== Data to use ==

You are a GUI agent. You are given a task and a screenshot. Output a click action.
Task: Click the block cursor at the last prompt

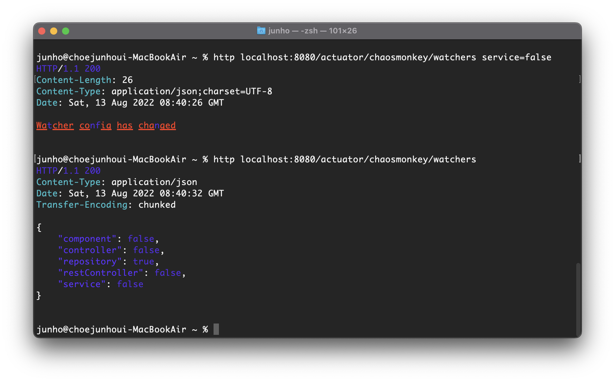[x=216, y=329]
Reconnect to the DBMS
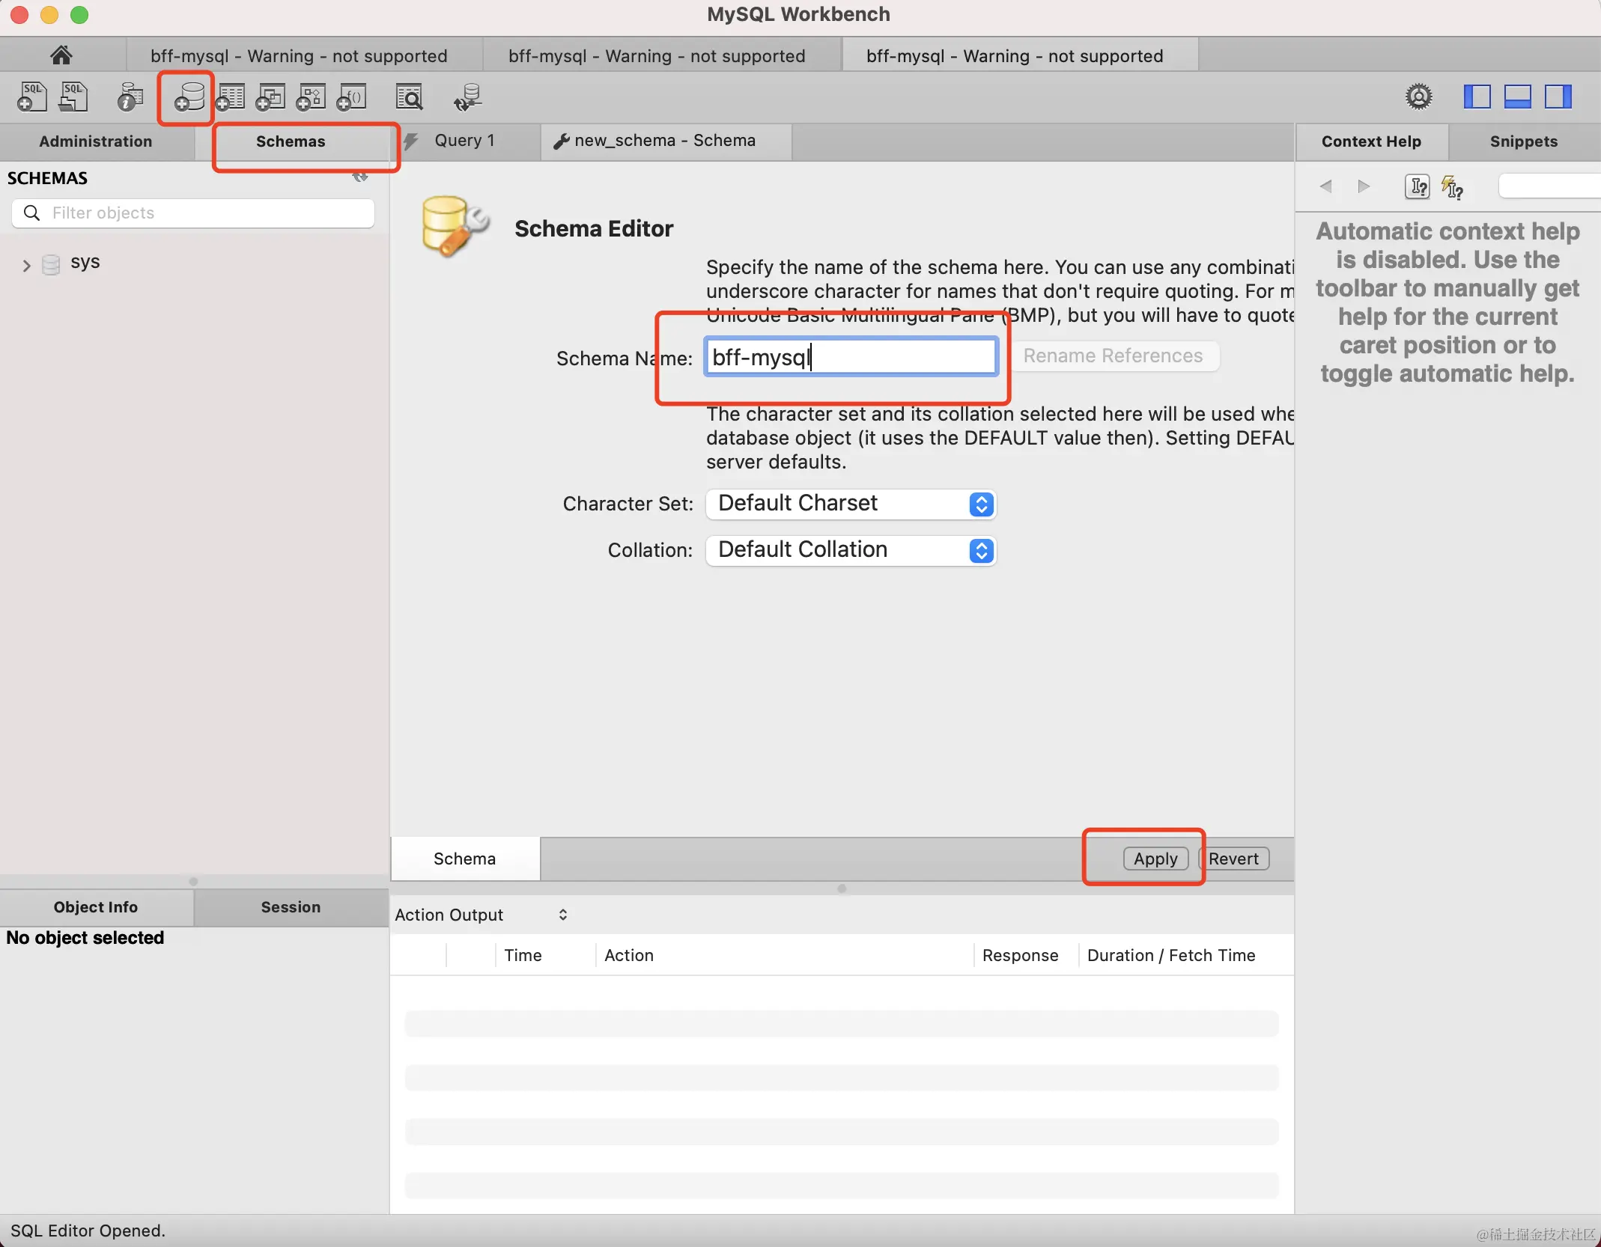 click(x=467, y=96)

===

* _What you need to do_
Return the lines from the one containing "Task: Click the" through the last line of the records, both included, exactly as written and with no pictures.

* _Response box_
Task: Click the block cursor at the last prompt

[x=216, y=329]
Reconnect to the DBMS
 click(x=467, y=96)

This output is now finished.